Moody’s has downgraded Turkey’s sovereign bond rating to junk. The ratings agency said the country’s finances had weakened amid increased political turmoil after the July coup attempt that stopped necessary reforms.
Moody’s cut Turkey’s key bond rating by one notch to junk level, citing mounting political and economic risks.
It added that the government’s reaction to the July coup attempt had set back expected reforms and the rule of law.
“Turkey’s external vulnerability has risen, both over the past two years and more recently as a result of unpredictable political developments and volatile investor perception,” Moody’s said in a statement.
Fitch the odd one out
The ratings agency emphasized it expected growth to slow over the coming years, “as constraints on the externally-funded, consumption-fueled Turkish economy emerge.”

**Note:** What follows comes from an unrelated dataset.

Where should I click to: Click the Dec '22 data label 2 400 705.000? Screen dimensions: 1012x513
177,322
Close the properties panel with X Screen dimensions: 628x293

S&P downgraded Turkey as early as July, following the failed coup, meaning that only Fitch remains as a major agency keeping Turkey above junk level.

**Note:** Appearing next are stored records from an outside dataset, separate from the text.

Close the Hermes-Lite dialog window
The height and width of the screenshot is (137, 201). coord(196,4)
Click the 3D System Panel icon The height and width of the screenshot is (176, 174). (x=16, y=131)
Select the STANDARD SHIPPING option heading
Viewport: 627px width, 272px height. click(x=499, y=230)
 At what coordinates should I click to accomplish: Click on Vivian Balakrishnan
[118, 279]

Moody’s for its part insisted there was a risk of a sudden, disruptive reversal in foreign capital flows and a risk of a more rapid fall in reserves, which might even lead to a balance-of-payment crisis in Turkey.
Even prior to the coup attempt, the nation’s tourism sector had been battered by both terrorism concerns and a diplomatic row with Russia, which resulted in trade sanctions.